■ Task brief:
Filter the records down to the lines that hold the word "CentOS", and copy each of those lines.

Stored dataset items:
Start of Block

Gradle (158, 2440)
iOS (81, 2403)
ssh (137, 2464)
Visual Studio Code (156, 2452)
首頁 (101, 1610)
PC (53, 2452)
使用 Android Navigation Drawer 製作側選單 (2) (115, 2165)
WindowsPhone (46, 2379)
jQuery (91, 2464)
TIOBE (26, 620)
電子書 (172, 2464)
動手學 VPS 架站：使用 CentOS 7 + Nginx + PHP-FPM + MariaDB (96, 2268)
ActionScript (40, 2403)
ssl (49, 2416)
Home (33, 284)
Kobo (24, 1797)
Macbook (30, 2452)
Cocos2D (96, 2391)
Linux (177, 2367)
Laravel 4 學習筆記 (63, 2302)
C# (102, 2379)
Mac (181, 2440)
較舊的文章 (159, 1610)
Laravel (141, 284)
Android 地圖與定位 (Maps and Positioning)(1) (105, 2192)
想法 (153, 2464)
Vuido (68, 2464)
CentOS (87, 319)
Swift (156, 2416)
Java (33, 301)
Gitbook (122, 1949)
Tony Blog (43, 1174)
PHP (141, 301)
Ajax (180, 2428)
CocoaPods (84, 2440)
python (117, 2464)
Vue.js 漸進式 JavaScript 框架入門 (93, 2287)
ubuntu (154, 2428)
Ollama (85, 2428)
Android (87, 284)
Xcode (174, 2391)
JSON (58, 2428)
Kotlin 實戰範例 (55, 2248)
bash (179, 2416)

End of Block

■ Result for this exercise:
動手學 VPS 架站：使用 CentOS 7 + Nginx + PHP-FPM + MariaDB (96, 2268)
CentOS (87, 319)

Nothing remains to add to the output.